Publisher Summary Receptor-sensitive operation of the inositide cycle constitutes a second messenger system with rapidly growing experimental support and physiological implications. Inositide turnover is involved in the release of free fatty acids (mainly arachidonate), intracellular mobilization of Ca 2+ , and the activation of protein kinase C. Several neurotransmitter receptors have been investigated in the central nervous system in regard to their linkage to the inositide cycle. For most neurotransmitters, different receptor types or subtypes can be identified pharmacologically. The inositide-response to acetylcholine (Ach) is mediated through the muscarinic and not the nicotinic receptor type. Of all neurotransmitter receptors, the muscarinic ACh receptor (mAChR) has been most intensively studied for its coupling to the inositide cycle. This chapter presents a study in which the affinities of various mAChR ligands to the M 1 - and M 2 AChR are compared with their potency to either evoke or inhibit an inositide response in the rat forebrain neuronal process endings (NPE).
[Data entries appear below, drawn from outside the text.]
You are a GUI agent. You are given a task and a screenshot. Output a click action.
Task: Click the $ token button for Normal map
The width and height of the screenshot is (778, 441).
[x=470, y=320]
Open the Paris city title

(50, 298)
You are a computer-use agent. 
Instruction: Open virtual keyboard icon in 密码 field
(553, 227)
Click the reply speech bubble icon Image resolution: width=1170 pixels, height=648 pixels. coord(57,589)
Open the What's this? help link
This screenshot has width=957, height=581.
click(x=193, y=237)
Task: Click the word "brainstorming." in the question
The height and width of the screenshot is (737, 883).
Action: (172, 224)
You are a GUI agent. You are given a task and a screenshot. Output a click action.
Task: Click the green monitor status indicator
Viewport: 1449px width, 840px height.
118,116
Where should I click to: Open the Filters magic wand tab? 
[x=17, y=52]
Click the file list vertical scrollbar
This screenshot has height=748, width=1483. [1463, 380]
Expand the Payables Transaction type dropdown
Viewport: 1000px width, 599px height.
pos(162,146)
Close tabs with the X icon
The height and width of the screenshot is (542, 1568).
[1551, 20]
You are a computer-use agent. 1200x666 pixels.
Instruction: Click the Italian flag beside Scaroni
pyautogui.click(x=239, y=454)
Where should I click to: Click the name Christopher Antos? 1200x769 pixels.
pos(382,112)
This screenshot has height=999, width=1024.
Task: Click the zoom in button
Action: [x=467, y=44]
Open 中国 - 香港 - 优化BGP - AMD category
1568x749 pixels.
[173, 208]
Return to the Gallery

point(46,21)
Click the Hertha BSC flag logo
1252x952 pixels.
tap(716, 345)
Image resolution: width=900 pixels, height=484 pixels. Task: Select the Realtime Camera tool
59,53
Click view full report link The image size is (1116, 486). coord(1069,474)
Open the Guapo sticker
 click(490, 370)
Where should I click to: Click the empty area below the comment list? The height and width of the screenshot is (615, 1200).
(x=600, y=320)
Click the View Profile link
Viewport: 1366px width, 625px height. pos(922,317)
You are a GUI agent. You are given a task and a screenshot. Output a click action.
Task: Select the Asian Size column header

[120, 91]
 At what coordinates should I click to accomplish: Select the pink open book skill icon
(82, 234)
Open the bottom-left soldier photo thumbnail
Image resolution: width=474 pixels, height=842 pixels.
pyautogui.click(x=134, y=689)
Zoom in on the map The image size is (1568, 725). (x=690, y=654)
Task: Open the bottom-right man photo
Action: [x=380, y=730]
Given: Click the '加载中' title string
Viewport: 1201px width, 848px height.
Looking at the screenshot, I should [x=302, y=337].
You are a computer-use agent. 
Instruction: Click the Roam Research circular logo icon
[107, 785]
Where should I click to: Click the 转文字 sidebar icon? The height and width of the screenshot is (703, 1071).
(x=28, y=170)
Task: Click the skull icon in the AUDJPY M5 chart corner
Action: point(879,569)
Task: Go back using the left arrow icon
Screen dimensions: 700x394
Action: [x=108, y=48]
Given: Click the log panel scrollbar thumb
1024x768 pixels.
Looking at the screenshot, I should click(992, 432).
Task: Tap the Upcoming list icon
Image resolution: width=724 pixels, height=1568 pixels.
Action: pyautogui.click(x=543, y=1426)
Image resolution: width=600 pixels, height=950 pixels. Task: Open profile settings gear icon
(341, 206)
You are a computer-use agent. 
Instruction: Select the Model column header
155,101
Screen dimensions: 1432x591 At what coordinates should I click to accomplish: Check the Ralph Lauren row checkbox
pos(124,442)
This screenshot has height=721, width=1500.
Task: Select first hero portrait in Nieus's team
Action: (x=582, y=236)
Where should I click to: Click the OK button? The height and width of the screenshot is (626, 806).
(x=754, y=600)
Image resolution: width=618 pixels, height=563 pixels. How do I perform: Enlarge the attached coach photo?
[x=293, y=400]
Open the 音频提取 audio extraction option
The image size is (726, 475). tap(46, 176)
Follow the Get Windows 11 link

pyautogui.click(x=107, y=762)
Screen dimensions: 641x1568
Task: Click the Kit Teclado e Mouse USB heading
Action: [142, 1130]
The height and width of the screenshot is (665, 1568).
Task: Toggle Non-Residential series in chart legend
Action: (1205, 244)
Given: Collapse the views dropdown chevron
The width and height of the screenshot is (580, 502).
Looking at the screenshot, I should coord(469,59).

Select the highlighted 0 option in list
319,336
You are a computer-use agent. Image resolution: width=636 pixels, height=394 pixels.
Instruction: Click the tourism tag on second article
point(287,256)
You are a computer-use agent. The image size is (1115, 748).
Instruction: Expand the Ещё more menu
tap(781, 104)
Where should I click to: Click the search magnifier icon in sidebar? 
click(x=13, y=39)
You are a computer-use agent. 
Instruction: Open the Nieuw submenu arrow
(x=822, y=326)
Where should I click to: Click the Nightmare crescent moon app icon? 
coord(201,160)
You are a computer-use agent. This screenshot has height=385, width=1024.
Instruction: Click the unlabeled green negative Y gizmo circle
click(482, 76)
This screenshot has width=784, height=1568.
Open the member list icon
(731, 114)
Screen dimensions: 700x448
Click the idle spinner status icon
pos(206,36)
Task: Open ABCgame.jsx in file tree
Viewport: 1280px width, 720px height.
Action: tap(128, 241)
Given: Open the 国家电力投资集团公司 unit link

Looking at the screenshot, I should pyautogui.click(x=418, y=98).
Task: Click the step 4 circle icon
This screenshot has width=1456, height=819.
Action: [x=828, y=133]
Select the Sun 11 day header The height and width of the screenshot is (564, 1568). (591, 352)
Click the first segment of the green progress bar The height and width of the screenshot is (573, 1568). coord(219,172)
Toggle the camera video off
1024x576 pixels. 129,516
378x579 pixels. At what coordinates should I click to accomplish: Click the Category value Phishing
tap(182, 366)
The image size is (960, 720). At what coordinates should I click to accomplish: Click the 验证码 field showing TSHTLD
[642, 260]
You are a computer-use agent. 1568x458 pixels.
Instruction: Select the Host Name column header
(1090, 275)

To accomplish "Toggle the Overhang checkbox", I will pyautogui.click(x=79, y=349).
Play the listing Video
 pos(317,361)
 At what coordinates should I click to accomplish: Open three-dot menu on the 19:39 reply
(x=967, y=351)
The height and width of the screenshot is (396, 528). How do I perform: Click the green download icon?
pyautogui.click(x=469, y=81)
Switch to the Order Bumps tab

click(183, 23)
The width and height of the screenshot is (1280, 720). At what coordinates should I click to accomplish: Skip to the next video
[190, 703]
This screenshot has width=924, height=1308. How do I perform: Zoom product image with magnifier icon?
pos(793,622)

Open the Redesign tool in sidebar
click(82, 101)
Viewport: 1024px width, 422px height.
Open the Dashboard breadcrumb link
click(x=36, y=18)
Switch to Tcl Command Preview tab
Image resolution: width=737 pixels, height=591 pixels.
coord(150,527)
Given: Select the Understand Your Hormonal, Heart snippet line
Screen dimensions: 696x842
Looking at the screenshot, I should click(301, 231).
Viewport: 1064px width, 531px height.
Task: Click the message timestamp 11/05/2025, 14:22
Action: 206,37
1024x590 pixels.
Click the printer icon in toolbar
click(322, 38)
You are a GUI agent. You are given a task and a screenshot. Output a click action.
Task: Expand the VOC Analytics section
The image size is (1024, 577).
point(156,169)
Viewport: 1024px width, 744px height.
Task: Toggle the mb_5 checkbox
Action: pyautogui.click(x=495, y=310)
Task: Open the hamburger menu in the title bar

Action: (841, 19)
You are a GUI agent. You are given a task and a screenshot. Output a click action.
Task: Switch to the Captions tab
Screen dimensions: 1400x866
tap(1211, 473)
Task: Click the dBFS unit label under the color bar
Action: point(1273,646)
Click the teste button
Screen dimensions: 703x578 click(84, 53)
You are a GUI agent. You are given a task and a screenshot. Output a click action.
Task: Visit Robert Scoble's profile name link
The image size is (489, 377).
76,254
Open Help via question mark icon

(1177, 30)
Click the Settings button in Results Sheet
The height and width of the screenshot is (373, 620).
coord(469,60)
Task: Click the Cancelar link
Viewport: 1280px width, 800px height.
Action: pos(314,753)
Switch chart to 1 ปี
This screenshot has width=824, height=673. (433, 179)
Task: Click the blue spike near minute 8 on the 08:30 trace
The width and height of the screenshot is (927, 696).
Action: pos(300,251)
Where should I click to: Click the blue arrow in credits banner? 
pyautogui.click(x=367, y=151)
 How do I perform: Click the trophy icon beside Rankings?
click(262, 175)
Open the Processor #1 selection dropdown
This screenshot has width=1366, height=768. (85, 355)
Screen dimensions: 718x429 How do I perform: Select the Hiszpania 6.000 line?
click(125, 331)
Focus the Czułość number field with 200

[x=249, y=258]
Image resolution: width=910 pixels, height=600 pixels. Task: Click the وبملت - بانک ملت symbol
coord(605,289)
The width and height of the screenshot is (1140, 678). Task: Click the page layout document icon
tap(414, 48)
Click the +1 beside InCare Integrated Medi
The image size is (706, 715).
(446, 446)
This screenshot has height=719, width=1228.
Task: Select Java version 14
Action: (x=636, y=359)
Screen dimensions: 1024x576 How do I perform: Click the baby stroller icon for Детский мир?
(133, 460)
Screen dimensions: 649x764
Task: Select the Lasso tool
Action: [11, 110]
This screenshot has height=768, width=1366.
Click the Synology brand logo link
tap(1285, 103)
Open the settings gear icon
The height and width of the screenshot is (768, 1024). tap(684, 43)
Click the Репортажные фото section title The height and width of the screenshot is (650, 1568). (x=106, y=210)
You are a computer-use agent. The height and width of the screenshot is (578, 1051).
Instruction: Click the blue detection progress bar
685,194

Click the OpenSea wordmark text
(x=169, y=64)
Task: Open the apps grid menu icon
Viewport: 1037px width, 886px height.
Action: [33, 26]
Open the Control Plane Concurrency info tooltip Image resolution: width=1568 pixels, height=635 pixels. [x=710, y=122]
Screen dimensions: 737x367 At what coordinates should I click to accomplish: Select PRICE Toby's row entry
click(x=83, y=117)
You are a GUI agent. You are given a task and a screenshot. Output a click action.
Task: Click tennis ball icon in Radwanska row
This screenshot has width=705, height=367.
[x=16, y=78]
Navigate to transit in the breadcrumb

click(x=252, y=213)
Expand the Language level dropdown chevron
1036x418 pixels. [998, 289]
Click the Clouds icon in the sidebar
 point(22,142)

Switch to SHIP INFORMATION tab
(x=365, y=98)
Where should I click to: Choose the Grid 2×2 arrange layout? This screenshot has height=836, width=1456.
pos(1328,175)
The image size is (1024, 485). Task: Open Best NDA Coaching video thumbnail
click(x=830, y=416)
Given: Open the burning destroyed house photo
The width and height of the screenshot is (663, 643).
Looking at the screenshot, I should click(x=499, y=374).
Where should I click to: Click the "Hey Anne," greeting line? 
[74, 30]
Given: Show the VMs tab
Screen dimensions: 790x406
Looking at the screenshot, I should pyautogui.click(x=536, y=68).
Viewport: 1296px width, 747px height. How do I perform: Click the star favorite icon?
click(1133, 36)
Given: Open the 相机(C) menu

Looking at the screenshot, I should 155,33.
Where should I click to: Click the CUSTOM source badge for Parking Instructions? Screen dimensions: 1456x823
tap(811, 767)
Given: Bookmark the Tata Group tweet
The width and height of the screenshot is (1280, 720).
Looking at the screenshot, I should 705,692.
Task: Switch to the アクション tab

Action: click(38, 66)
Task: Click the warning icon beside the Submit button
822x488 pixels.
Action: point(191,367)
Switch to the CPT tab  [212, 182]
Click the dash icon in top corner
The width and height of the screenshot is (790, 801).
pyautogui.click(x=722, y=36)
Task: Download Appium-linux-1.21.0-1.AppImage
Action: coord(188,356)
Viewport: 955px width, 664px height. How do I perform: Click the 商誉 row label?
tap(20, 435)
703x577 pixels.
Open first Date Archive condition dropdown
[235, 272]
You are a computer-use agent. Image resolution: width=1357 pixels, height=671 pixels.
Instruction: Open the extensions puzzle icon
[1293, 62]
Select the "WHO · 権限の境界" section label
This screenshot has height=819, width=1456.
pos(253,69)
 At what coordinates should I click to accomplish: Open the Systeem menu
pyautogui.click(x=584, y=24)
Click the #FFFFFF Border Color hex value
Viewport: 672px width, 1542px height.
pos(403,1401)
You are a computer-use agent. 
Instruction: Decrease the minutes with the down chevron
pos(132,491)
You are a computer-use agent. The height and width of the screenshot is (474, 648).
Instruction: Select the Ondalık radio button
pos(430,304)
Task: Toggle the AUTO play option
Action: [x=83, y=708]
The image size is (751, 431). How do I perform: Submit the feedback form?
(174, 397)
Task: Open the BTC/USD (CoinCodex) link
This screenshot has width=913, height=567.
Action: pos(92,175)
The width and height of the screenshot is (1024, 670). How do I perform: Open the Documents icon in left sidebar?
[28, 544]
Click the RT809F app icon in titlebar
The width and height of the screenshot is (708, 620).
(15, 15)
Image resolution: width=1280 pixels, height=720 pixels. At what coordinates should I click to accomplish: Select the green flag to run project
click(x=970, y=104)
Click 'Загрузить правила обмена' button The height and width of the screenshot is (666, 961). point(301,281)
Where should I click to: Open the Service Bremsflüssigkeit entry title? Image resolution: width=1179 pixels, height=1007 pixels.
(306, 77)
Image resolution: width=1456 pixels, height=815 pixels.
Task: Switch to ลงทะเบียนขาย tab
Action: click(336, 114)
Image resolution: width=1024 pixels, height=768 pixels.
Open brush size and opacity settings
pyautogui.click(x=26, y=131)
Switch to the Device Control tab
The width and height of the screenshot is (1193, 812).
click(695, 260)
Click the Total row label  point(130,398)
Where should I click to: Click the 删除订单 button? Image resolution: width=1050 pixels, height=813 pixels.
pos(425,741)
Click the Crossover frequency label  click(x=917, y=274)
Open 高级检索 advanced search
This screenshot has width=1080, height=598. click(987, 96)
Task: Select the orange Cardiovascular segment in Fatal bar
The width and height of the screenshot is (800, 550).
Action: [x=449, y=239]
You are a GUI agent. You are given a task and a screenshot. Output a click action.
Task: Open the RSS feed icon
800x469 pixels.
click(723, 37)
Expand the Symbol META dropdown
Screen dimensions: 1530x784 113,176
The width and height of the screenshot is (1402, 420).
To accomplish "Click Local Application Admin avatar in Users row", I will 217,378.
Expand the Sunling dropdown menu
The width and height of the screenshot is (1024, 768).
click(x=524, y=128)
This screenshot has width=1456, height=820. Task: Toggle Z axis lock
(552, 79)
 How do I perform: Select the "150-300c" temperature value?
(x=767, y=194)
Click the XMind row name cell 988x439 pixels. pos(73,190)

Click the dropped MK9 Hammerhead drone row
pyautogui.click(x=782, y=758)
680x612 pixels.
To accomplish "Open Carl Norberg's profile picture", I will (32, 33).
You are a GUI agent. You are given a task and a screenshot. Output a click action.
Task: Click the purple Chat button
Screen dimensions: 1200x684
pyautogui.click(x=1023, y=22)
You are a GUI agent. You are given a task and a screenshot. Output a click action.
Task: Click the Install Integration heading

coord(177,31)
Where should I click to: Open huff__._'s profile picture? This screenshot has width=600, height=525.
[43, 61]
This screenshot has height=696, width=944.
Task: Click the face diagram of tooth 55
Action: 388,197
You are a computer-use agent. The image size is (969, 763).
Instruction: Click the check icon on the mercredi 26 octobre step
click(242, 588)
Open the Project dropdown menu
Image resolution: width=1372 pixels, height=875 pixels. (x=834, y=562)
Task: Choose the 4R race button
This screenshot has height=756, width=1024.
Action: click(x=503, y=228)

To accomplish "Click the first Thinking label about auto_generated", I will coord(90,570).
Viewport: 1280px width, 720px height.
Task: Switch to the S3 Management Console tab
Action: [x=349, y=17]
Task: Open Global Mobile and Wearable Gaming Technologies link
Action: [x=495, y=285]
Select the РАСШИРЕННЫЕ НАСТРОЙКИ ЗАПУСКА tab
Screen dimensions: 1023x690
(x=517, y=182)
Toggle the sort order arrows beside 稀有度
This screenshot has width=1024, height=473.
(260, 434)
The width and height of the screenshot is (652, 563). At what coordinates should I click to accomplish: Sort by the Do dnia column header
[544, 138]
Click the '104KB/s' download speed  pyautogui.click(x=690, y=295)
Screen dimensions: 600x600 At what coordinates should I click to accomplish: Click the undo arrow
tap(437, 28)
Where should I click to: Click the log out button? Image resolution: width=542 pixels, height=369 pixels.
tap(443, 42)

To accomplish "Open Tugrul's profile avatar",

The potencies of mAChR antagonist to inhibit the inositide response to carbamylcholine (CCh) corresponded best with ligand affinities for the M 1 AChR. The potencies of mAChR agonists to evoke an inositide response corresponded best with ligand affinities for the M 2 AChR. The latter is further supported by the fact that N -ethylmaleimide (NEM), which specifically lowers the affinity of the M 2 AChR, enhances the inositide effect to CCh.